(Try it): Every entry, from the first to the last, should be written out exactly.

(Material shown):
=== Section Start ===

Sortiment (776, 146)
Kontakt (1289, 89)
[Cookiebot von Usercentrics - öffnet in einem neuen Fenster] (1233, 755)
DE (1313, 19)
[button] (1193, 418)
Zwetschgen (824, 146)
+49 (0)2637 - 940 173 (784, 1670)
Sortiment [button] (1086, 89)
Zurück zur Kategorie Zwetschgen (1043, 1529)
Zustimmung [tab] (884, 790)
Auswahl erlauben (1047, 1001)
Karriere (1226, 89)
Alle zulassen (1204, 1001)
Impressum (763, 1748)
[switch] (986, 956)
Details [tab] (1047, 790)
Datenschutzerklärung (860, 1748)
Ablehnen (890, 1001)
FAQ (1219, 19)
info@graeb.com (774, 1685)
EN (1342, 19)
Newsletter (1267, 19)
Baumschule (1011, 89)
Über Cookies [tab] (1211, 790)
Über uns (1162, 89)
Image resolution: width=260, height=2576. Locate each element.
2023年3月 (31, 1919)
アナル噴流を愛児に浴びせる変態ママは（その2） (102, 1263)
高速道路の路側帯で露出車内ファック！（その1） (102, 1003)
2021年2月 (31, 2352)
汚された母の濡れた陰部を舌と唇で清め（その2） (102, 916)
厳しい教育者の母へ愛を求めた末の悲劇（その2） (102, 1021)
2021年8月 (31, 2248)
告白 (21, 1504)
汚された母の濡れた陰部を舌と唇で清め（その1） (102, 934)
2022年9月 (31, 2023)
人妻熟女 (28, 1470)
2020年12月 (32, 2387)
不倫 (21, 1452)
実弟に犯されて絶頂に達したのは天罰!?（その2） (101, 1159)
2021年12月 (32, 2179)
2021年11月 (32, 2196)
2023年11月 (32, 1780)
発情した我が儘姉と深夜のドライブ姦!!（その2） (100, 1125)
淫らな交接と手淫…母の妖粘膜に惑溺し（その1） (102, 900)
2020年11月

=== Section End ===

(Solved problem):
Sortiment (776, 146)
Kontakt (1289, 89)
[Cookiebot von Usercentrics - öffnet in einem neuen Fenster] (1233, 755)
DE (1313, 19)
[button] (1193, 418)
Zwetschgen (824, 146)
+49 (0)2637 - 940 173 (784, 1670)
Sortiment [button] (1086, 89)
Zurück zur Kategorie Zwetschgen (1043, 1529)
Zustimmung [tab] (884, 790)
Auswahl erlauben (1047, 1001)
Karriere (1226, 89)
Alle zulassen (1204, 1001)
Impressum (763, 1748)
[switch] (986, 956)
Details [tab] (1047, 790)
Datenschutzerklärung (860, 1748)
Ablehnen (890, 1001)
FAQ (1219, 19)
info@graeb.com (774, 1685)
EN (1342, 19)
Newsletter (1267, 19)
Baumschule (1011, 89)
Über Cookies [tab] (1211, 790)
Über uns (1162, 89)
Image resolution: width=260, height=2576. Locate each element.
2023年3月 (31, 1919)
アナル噴流を愛児に浴びせる変態ママは（その2） (102, 1263)
高速道路の路側帯で露出車内ファック！（その1） (102, 1003)
2021年2月 (31, 2352)
汚された母の濡れた陰部を舌と唇で清め（その2） (102, 916)
厳しい教育者の母へ愛を求めた末の悲劇（その2） (102, 1021)
2021年8月 (31, 2248)
告白 (21, 1504)
汚された母の濡れた陰部を舌と唇で清め（その1） (102, 934)
2022年9月 (31, 2023)
人妻熟女 (28, 1470)
2020年12月 (32, 2387)
不倫 (21, 1452)
実弟に犯されて絶頂に達したのは天罰!?（その2） (101, 1159)
2021年12月 (32, 2179)
2021年11月 (32, 2196)
2023年11月 (32, 1780)
発情した我が儘姉と深夜のドライブ姦!!（その2） (100, 1125)
淫らな交接と手淫…母の妖粘膜に惑溺し（その1） (102, 900)
2020年11月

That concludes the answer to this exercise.